A word-for-word copy of the records below is needed, without the images.

→ Supplied data
-- Opening Marker --

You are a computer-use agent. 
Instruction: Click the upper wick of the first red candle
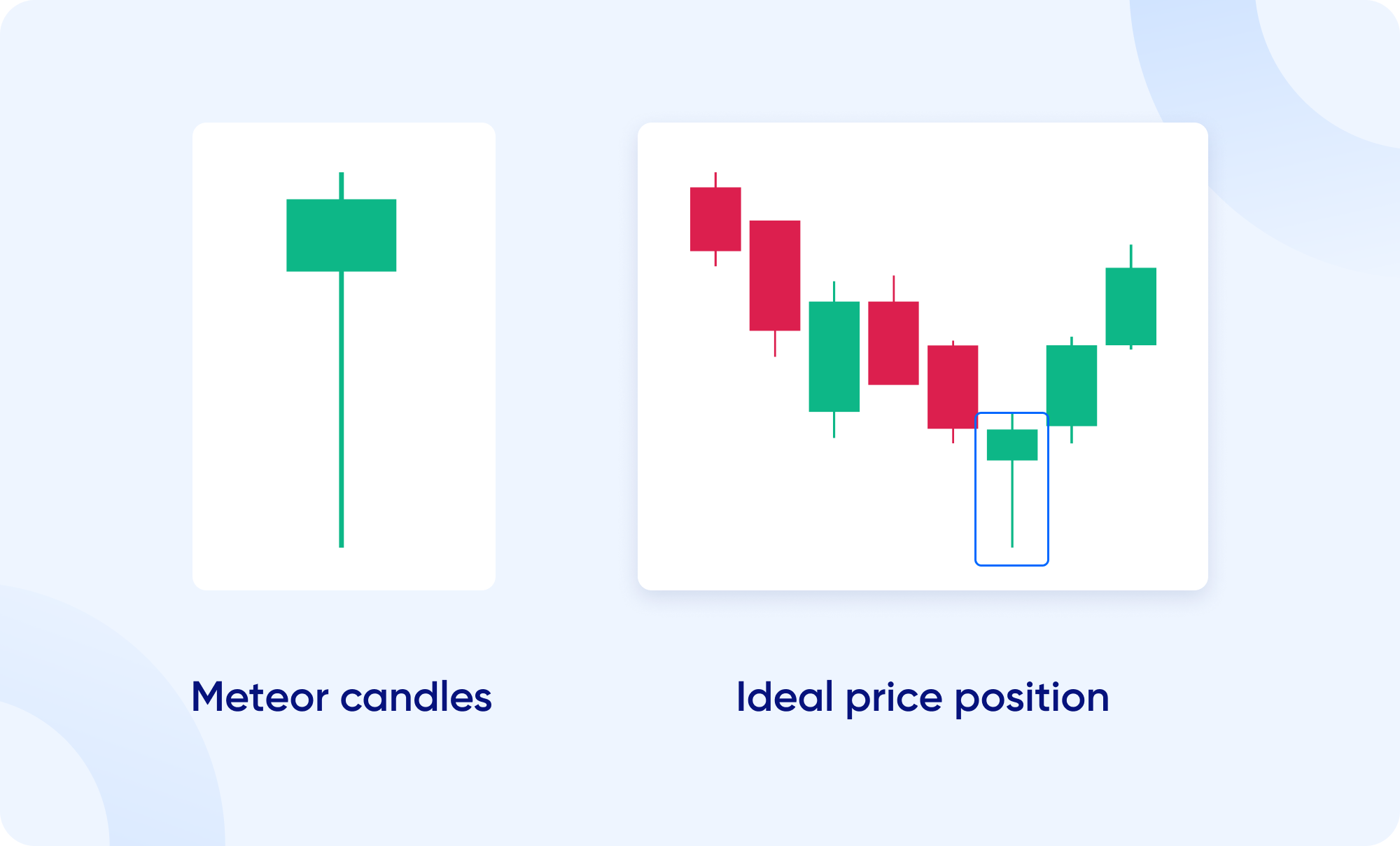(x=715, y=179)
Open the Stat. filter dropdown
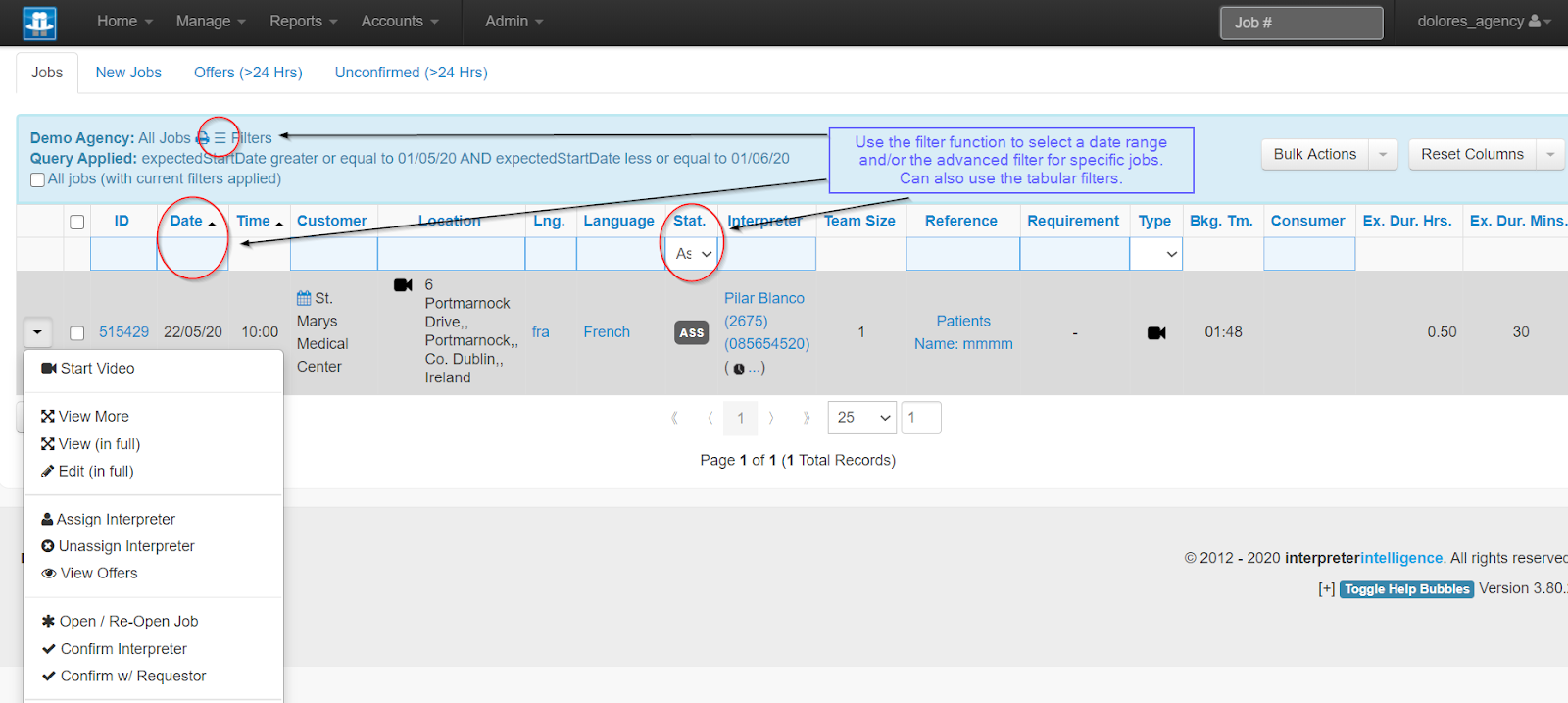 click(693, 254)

-- Closing Marker --

→ Written reply
You are a computer-use agent. 
Instruction: Click the upper wick of the first red candle
(x=715, y=179)
Open the Stat. filter dropdown
 click(693, 254)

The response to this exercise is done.